• _EXERCISE MATERIALS_
★ ★ ★ ★

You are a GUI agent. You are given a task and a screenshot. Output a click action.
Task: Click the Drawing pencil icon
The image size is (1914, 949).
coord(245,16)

★ ★ ★ ★

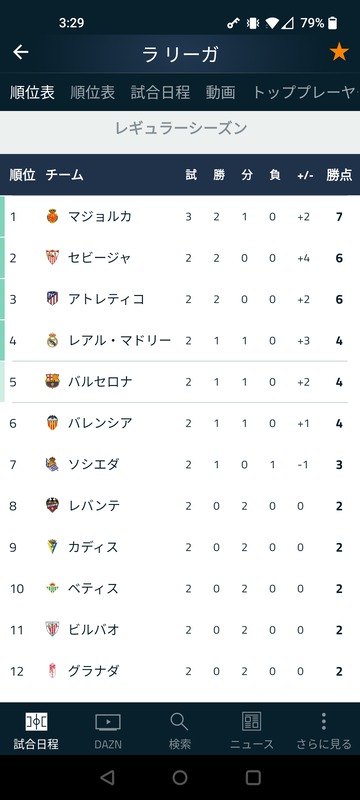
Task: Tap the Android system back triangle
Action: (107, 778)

★ ★ ★ ★

• _DIRECTIVE_
Retype the listing lines starting at the one that contains "You are a GUI" and ending at the one that contains "coord(245,16)", both included, reproducing each line without change.

• _THE RESULT_
You are a GUI agent. You are given a task and a screenshot. Output a click action.
Task: Click the Drawing pencil icon
The image size is (1914, 949).
coord(245,16)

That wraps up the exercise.